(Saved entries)
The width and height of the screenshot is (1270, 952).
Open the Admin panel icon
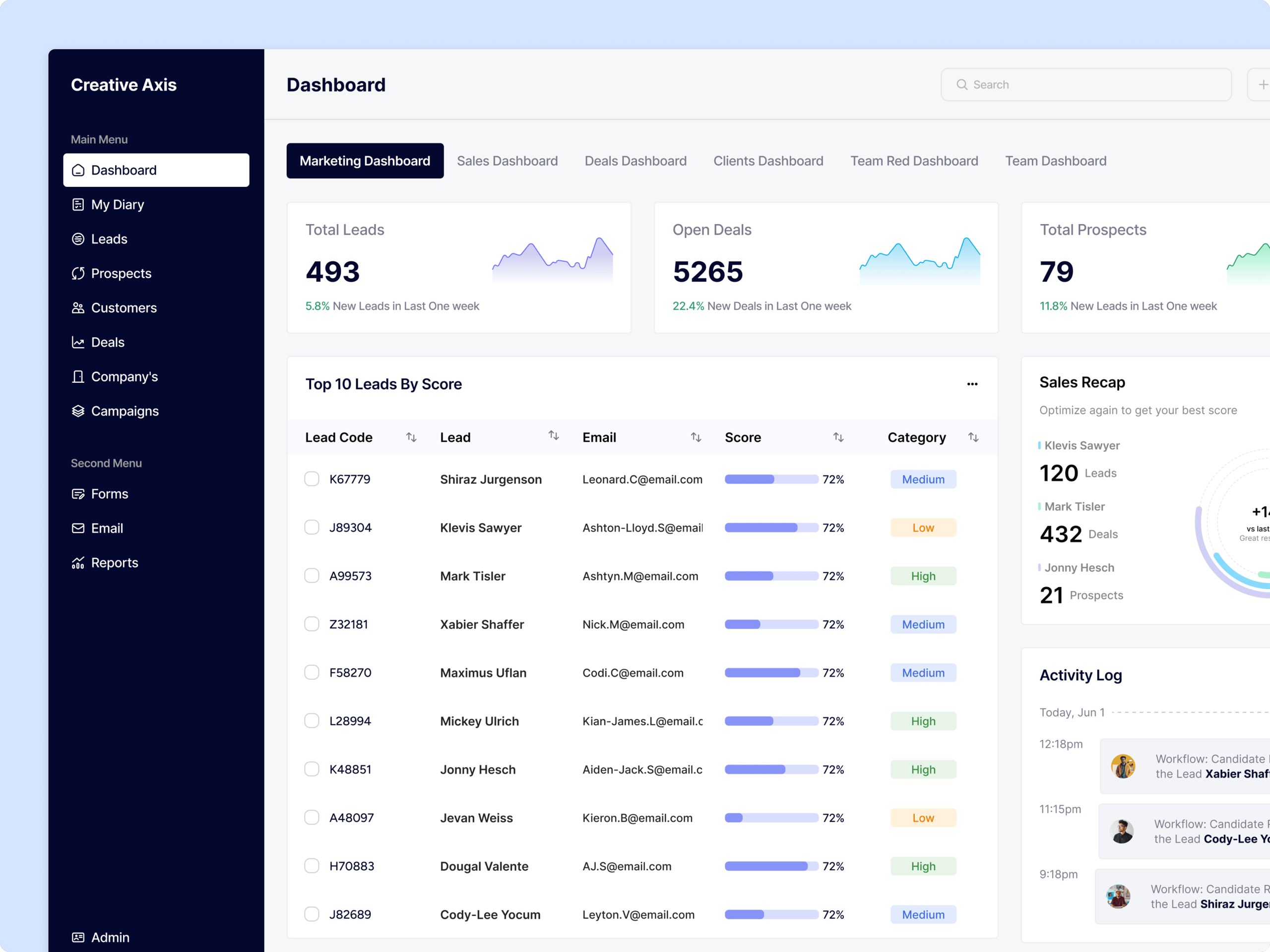(79, 937)
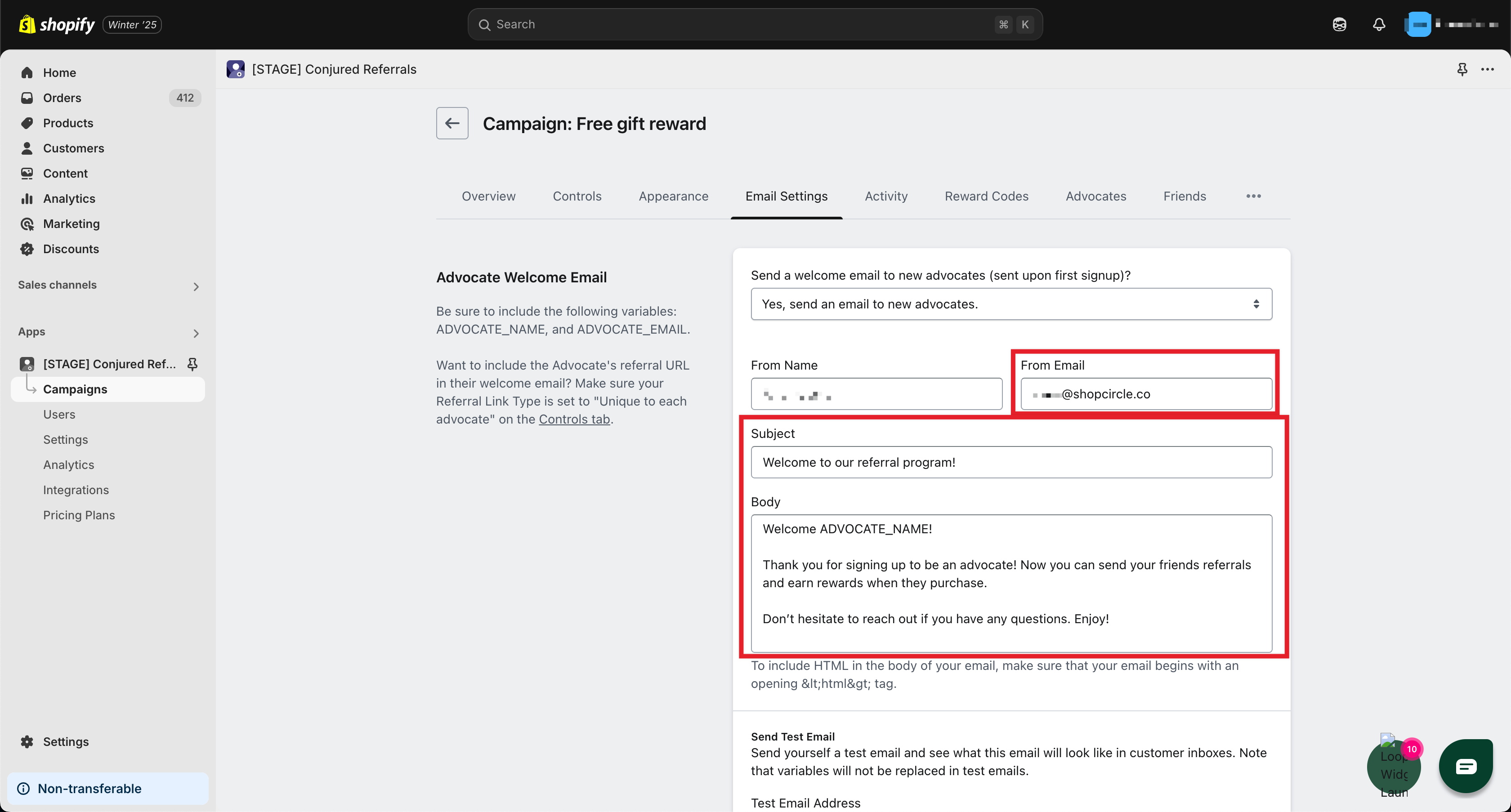The height and width of the screenshot is (812, 1511).
Task: Switch to the Reward Codes tab
Action: 986,196
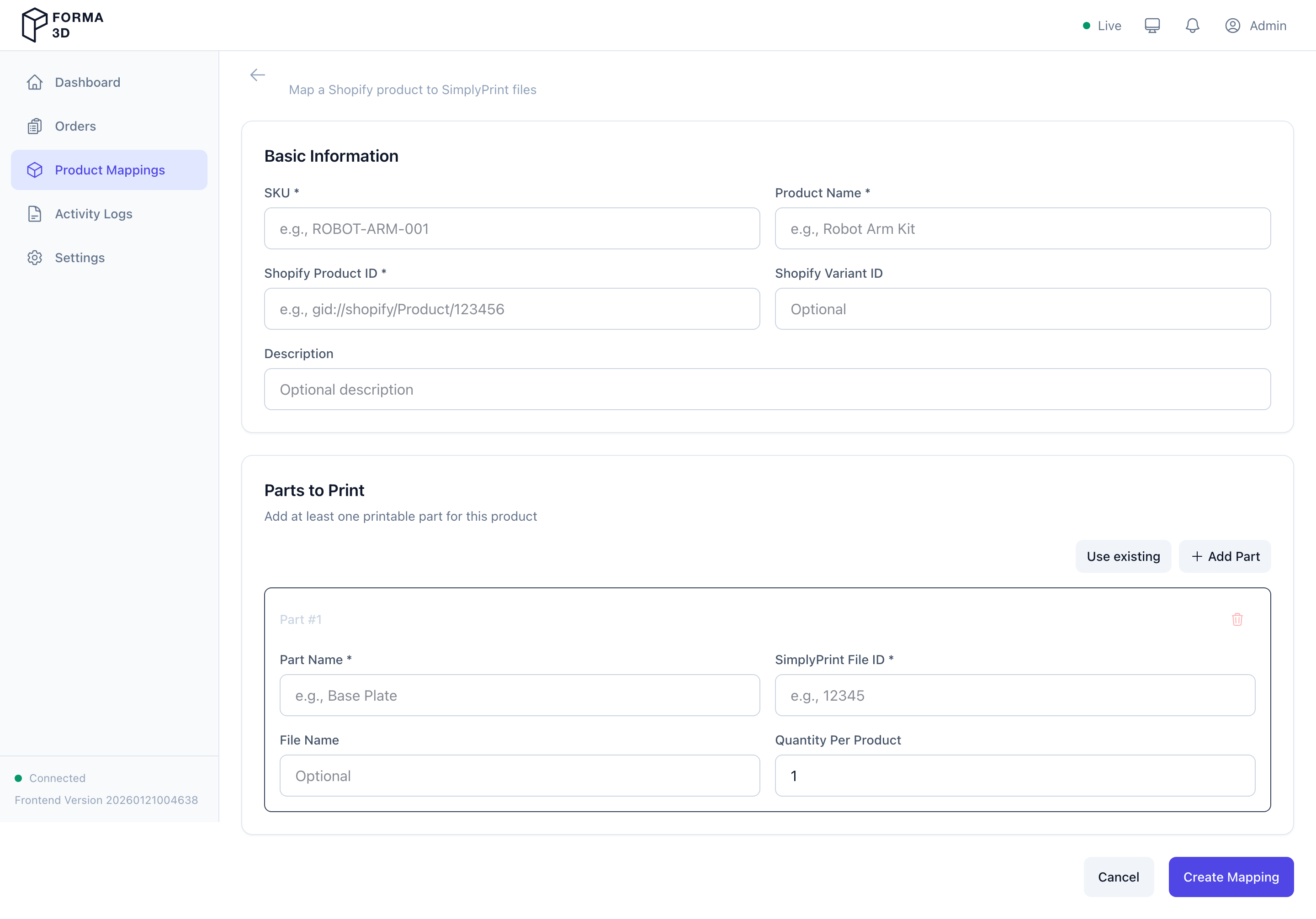The image size is (1316, 919).
Task: Open Product Mappings via its cube icon
Action: coord(35,169)
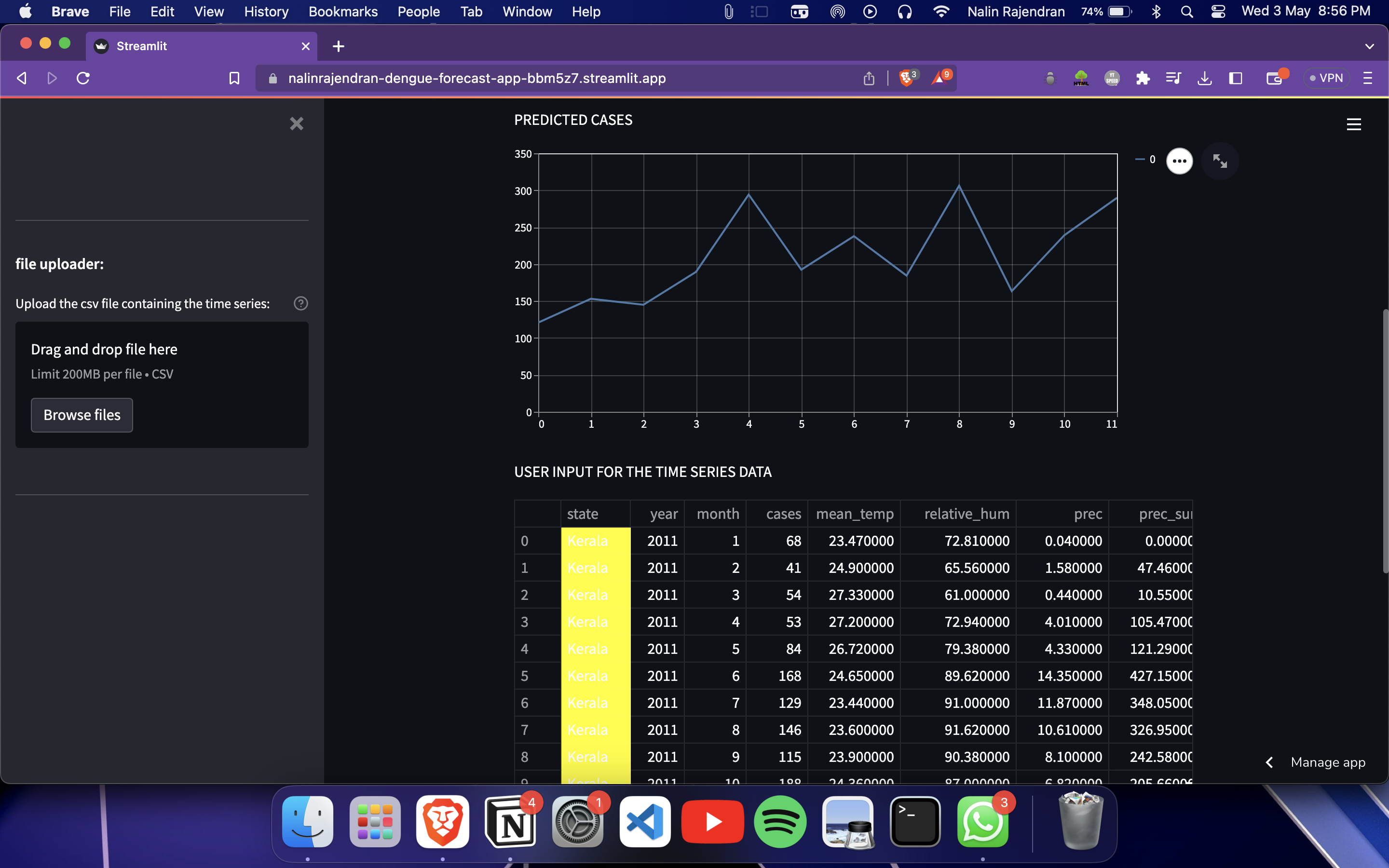Viewport: 1389px width, 868px height.
Task: Open the Bookmarks menu in the menu bar
Action: coord(342,12)
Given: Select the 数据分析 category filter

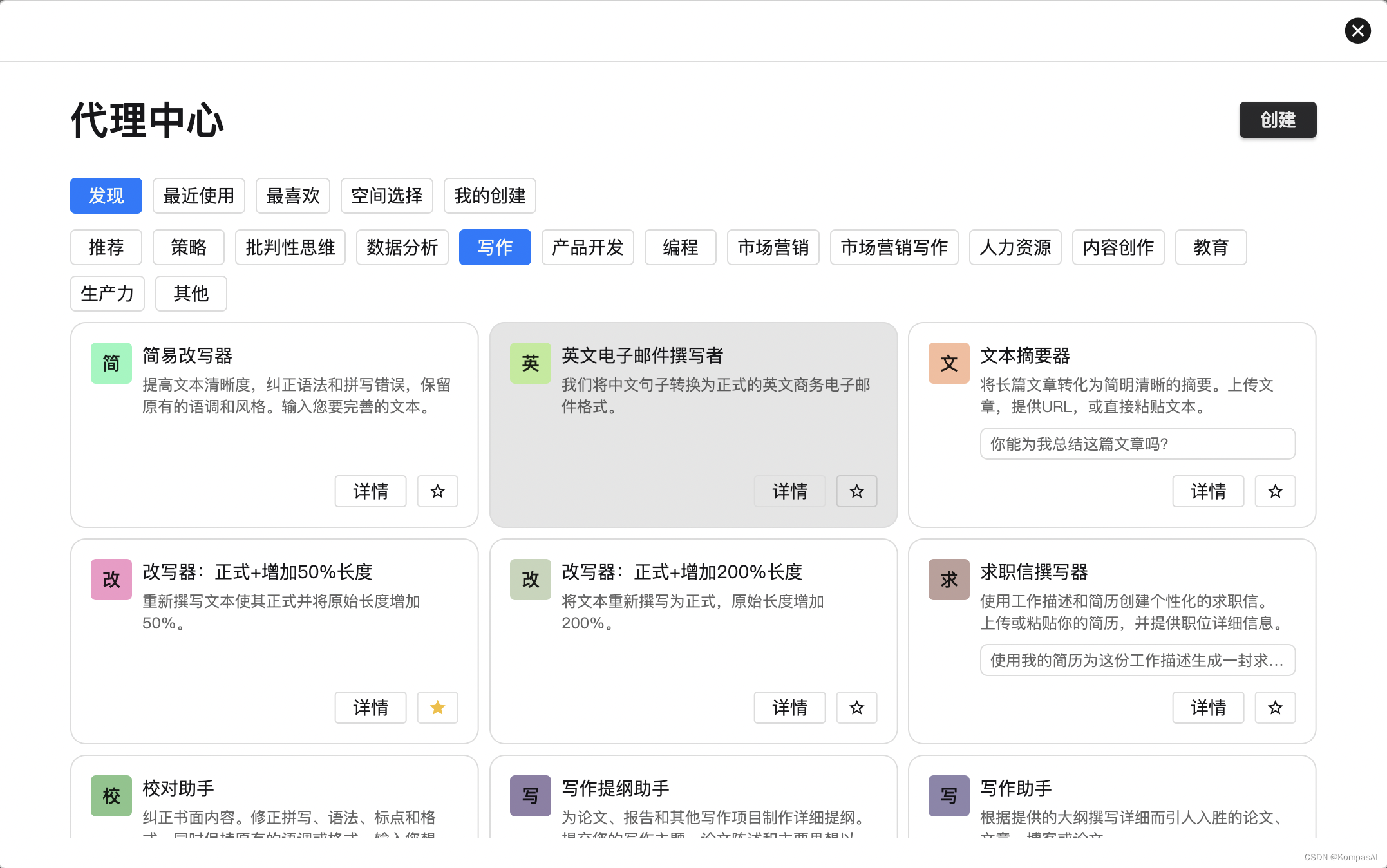Looking at the screenshot, I should [402, 247].
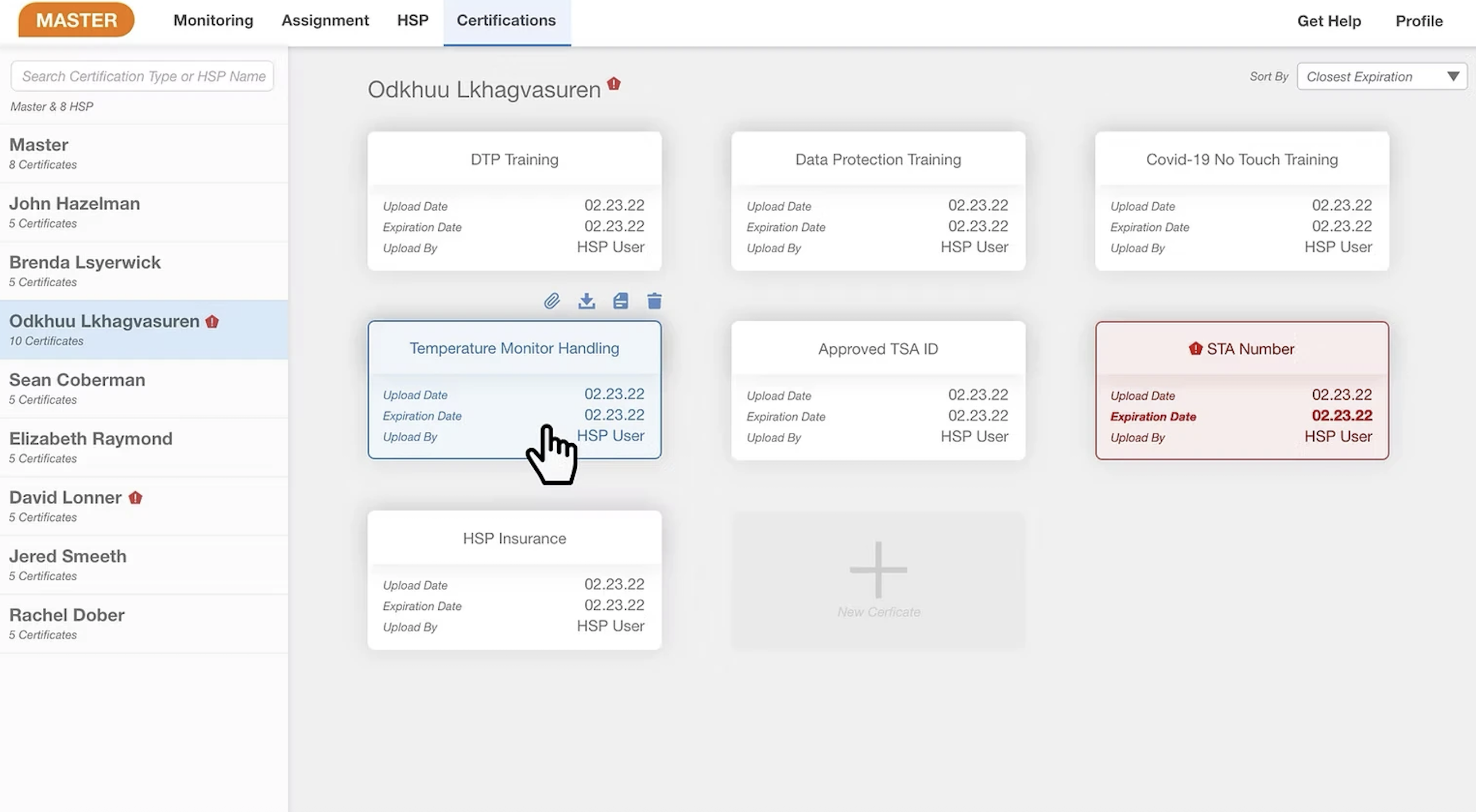Delete certificate using trash icon
The width and height of the screenshot is (1476, 812).
point(655,301)
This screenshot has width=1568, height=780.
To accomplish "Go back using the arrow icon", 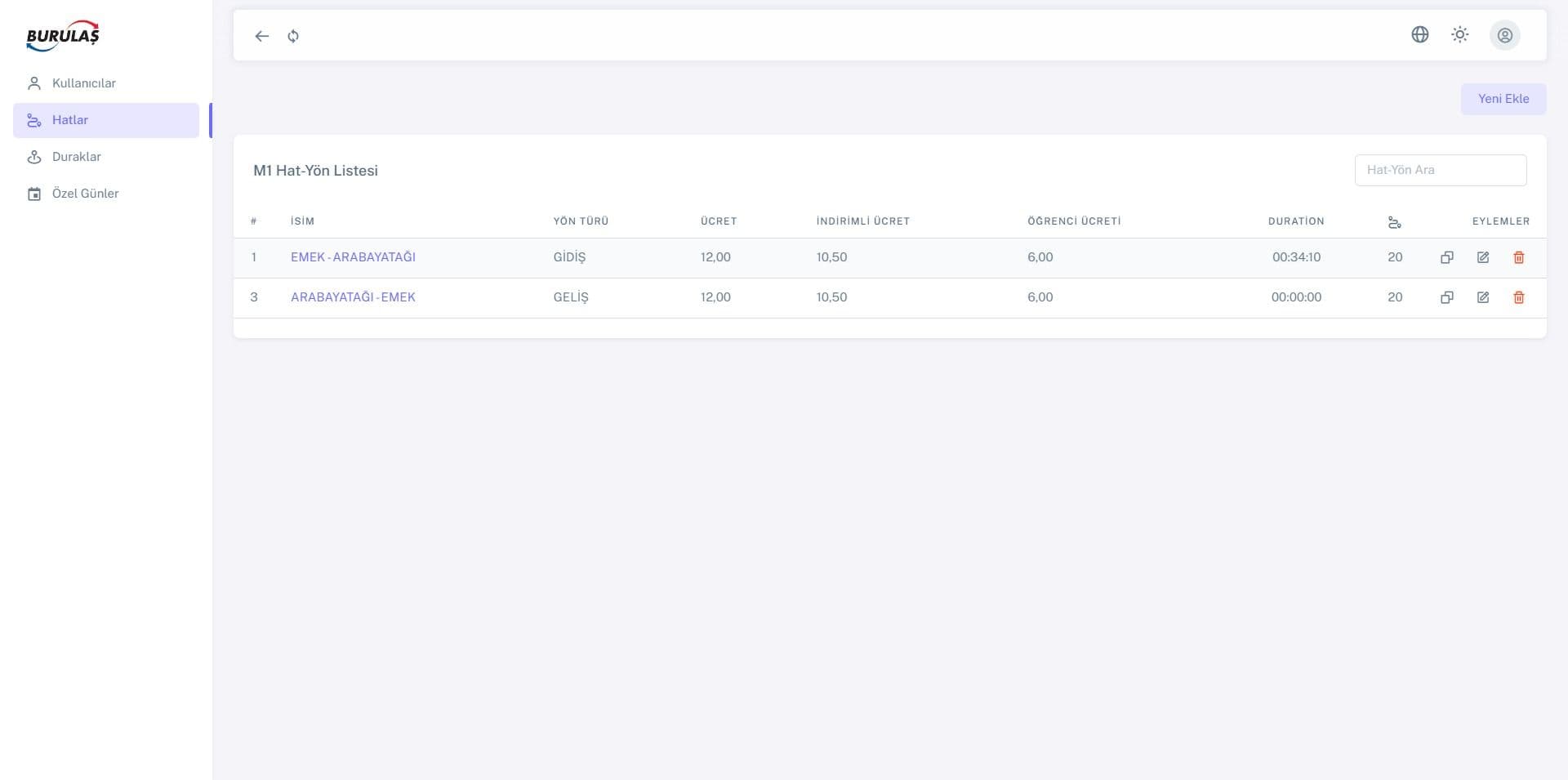I will [x=261, y=36].
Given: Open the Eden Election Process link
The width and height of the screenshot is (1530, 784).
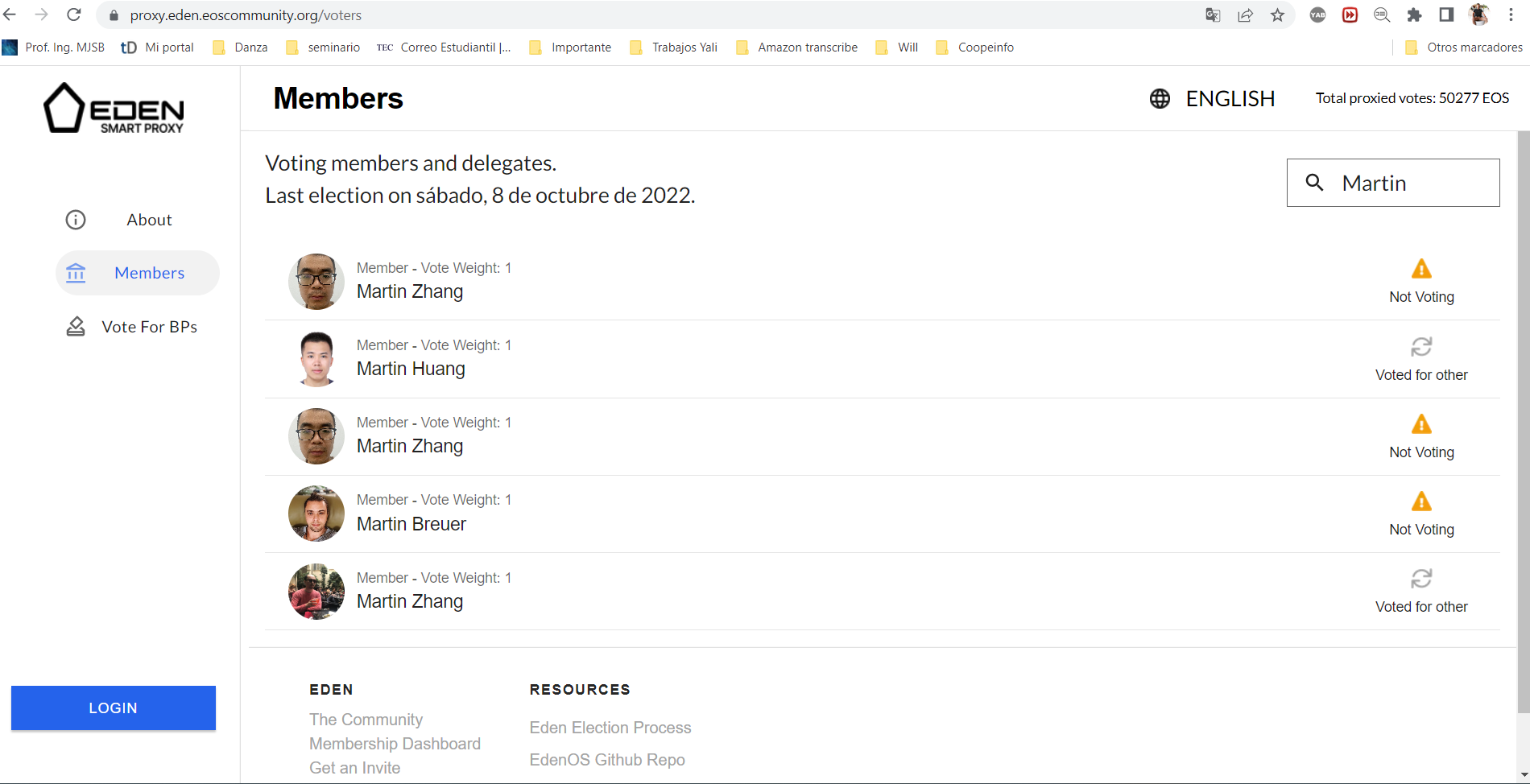Looking at the screenshot, I should pos(610,727).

AIM OF THE TASK: Excluding the pictures, retype the line containing "The width and height of the screenshot is (1530, 784)." and all lines after it down to the end of the data above.

TASK RESPONSE:
The width and height of the screenshot is (1530, 784).
Looking at the screenshot, I should pos(610,727).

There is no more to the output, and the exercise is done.